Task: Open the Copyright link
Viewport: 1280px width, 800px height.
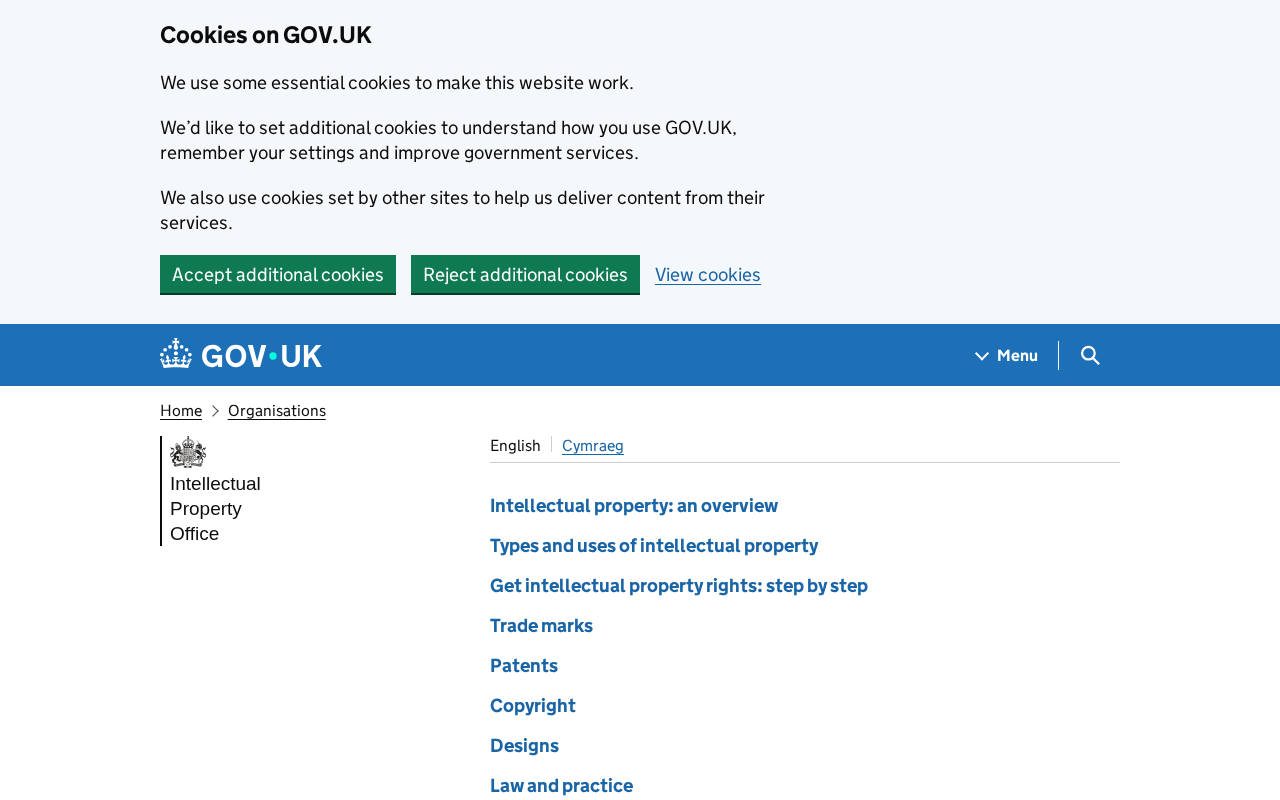Action: [x=533, y=706]
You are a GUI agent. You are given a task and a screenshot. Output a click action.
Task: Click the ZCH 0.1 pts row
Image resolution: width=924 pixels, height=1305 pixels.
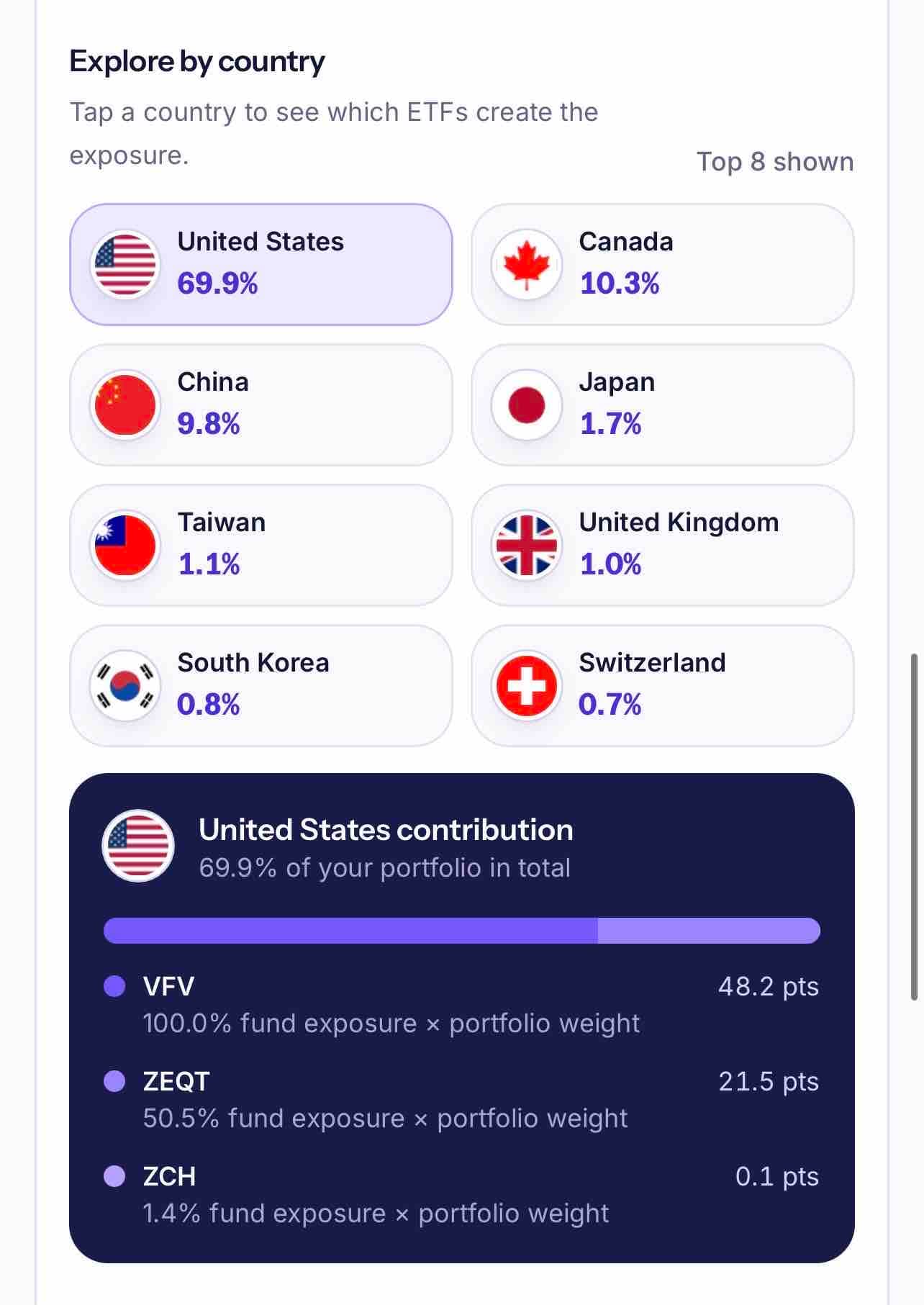(x=462, y=1194)
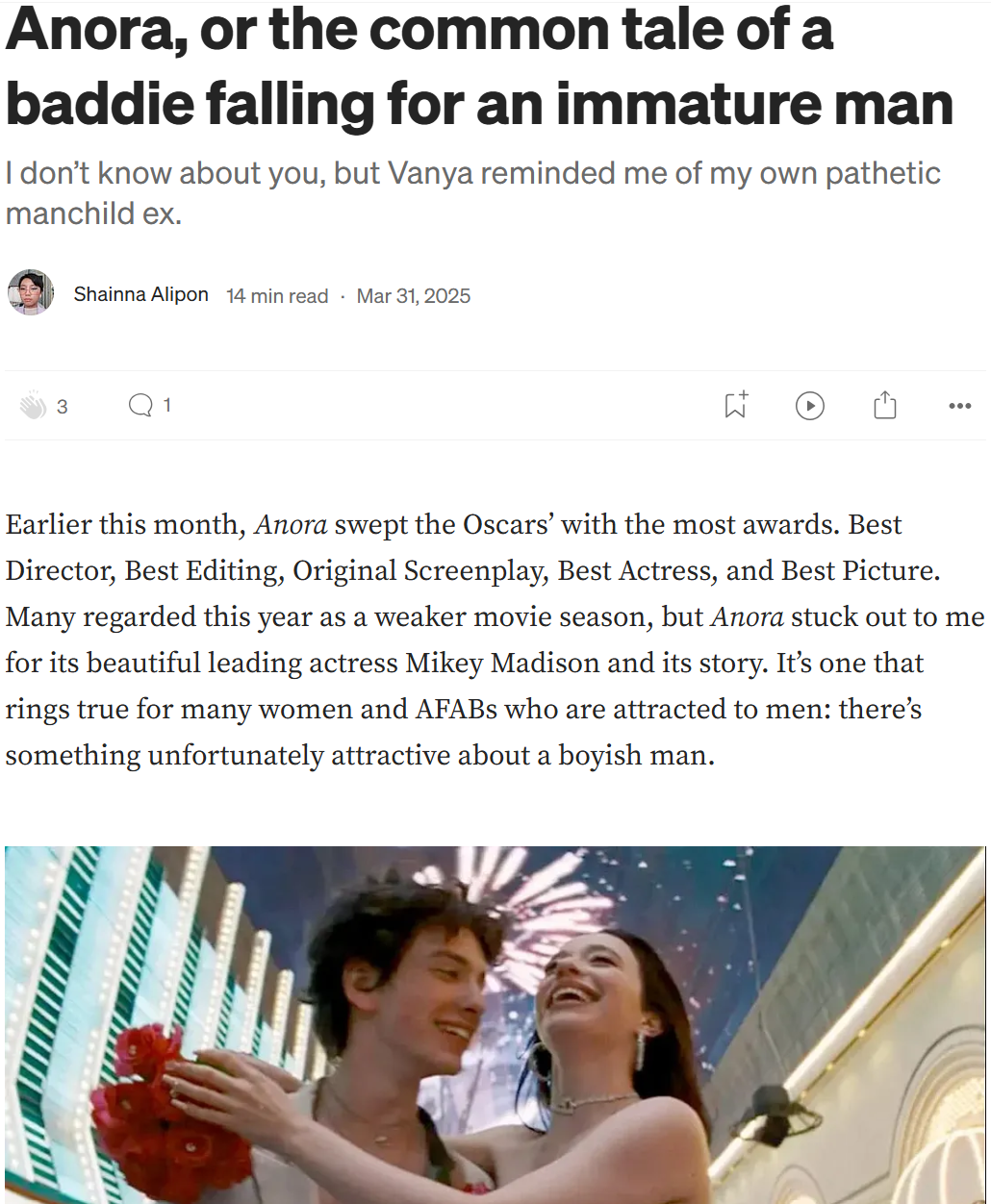Select the article headline about Anora
991x1204 pixels.
tap(479, 65)
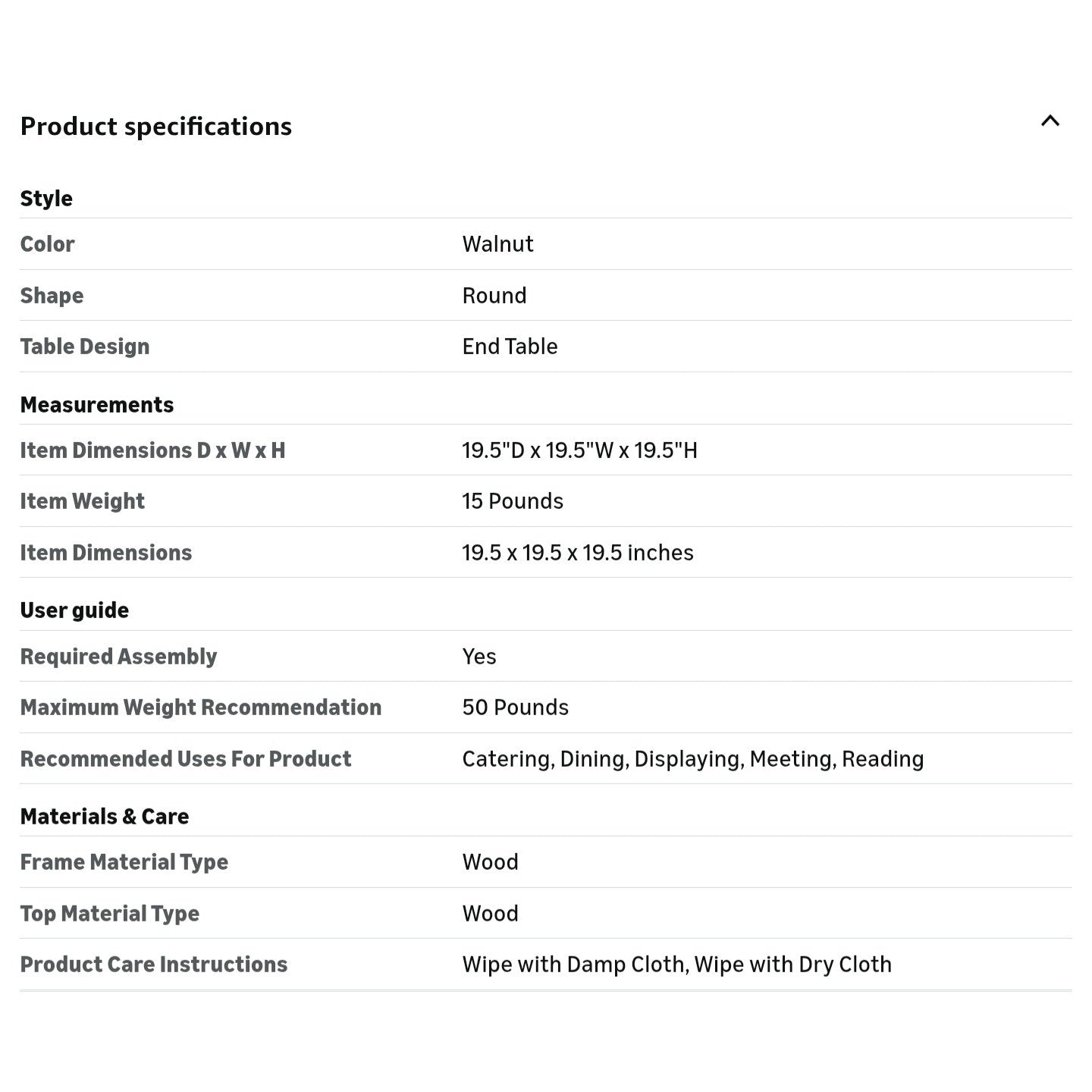Click the 50 Pounds weight value
This screenshot has height=1092, width=1092.
pos(516,708)
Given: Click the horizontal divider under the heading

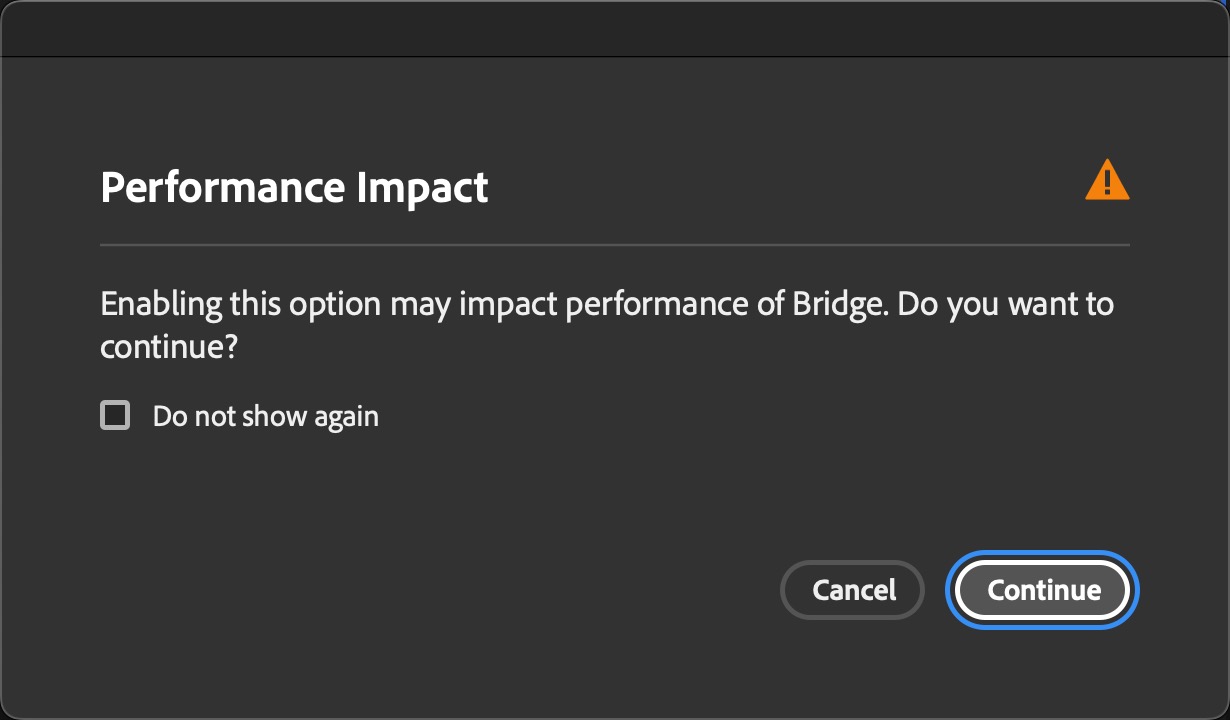Looking at the screenshot, I should coord(615,244).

WORK TO COMPLETE:
Down to the last line, set down the data above exactly, and omit all images.

ANSWER AREA:
Task: Open the Copyright link
Viewport: 1280px width, 800px height.
Action: [x=533, y=706]
You are a GUI agent. You are given a task and a screenshot. Output a click action.
Task: Click the ZCH 0.1 pts row
Image resolution: width=924 pixels, height=1305 pixels.
(x=462, y=1194)
Select the article headline about Anora
991x1204 pixels.
tap(479, 65)
Click the 50 Pounds weight value
This screenshot has height=1092, width=1092.
pos(516,708)
Given: Click the horizontal divider under the heading

Looking at the screenshot, I should coord(615,244).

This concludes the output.